Adaptive Market Hypothesis: Evidence From the Cryptocurrency Market

Document Type : Review article

Authors

1 Assistant Professor, Department of Business Administration, Faculty of Economics and Administrative Sciences, Hatay Mustafa Kemal University, Hatay, Turkey

2 Professor, Department of Business Administration, Faculty of Economics and Administrative Sciences, Hatay Mustafa Kemal University, Hatay, Turkey

Abstract

This study aimed to evaluate whether the efficiency of the cryptocurrency market varies over time according to the Adaptive Market Hypothesis. It investigated the varying cryptocurrency market efficiency by applying daily historical data to Bitcoin, Ethereum, Litecoin, Ripple, and Cardano. The conformity of cryptocurrencies to the normal distribution was examined by the Jarque-Bera test and their stationarity was tested by unit root tests. The cryptocurrency daily return predictability was measured using the Automatic Portmanteau and Wild Bootstrap Automatic Variance Ratio tests.
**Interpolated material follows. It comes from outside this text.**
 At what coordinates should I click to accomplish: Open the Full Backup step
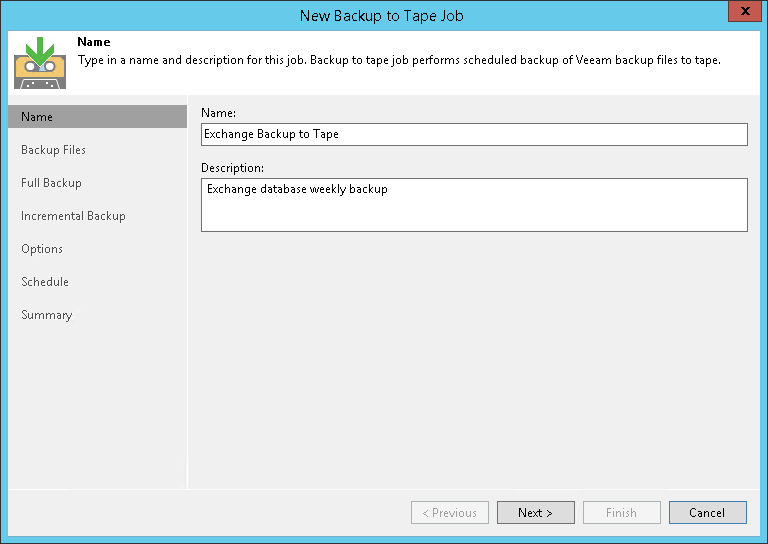click(x=51, y=183)

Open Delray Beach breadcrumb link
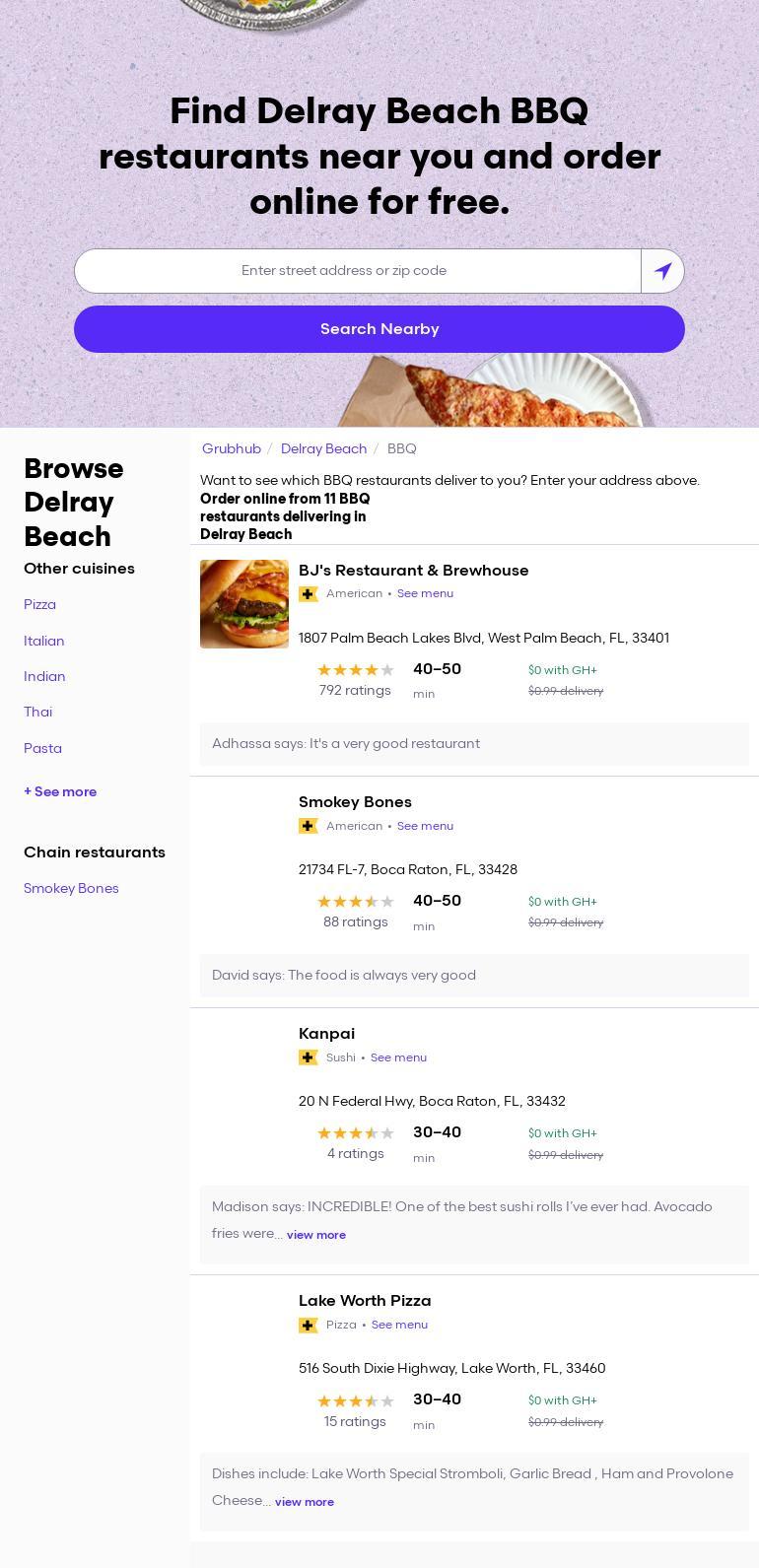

Besides, the daily returns of cryptocurrencies were analyzed using the 500-days rolling window approach to capture the time-varying nature of the cryptocurrency market efficiency. Findings are consistent with the Adaptive Market Hypothesis and indicate that the cryptocurrency market efficiency varies over time. Besides, the cryptocurrency market efficiency varies and generally corresponds to positive or negative news/events.